Il rifugio ha un salone dotato di alcune bocche di lupo, per ricevere qualcosa dall’esterno. La donna con i lunghi capelli fini osserva fuori, in direzione della notte. Dietro di lei si snoda il corridoio con le camere da letto. Tutti dormono, ma il vecchio no.

Entra e si siede a uno dei tavoli, dice, Così hai deciso.

La donna resta alcuni secondi in silenzio, guarda un punto imprecisato nel buio uniforme. Poi si volta. Sì. Sì, ho deciso.

Il vecchio annuisce,

Immagino sia una questione di responsabilità. La donna accenna un sorriso amaro, dice,

No, non credo, invece. La responsabilità non è più un concetto utile. Cosa intendi?, chiede il vecchio.

La donna si stringe nelle spalle,

Forse che la responsabilità serve per costruire, e qua non c’è più nulla.

Il vecchio pensa a cosa la donna ha lasciato dietro di sé.

Vorrebbe ribattere ma teme di sconfinare in un dolore che non gli appartiene, così si limita a dire,

Prendere quel bambino con te è un gesto nobile, girala come vuoi. Suo nonno ti sarebbe grato.

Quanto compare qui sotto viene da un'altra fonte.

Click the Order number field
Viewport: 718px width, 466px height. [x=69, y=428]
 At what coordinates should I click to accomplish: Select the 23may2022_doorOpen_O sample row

La donna con i lunghi capelli fini ripensa alla morte del vecchio che si prendeva cura del bambino, consumato dalle particelle nocive che infuriano invisibili nel settore due. Guarda a terra, dice,

È una cosa che serve a lui e anche a me. Ecco il nuovo concetto di nobiltà. Il vecchio riflette un attimo,

Non cambia la sostanza del discorso.

La donna lo guarda ma non aggiunge altro.

Restano alcuni lunghi istanti in silenzio nella sala spoglia del rifugio. Poi lui si alza e dice,

Dovresti dormire anche tu.

La donna, rimasta sola, si siede in preda ai suoi pensieri.

Come avrebbe potuto non prendere con sé quel bambino? Come avrebbe potuto decidere di non mettersi in viaggio con lui? Da qualche parte dentro di sé sa che non lo sta portando al correzionale solo per farlo curare. È per dargli un futuro, certo, ma è anche per pacificarsi con il proprio passato.

Perché il pensiero di ciò che ha perduto non la lascia mai e vuole prevenire una seconda separazione.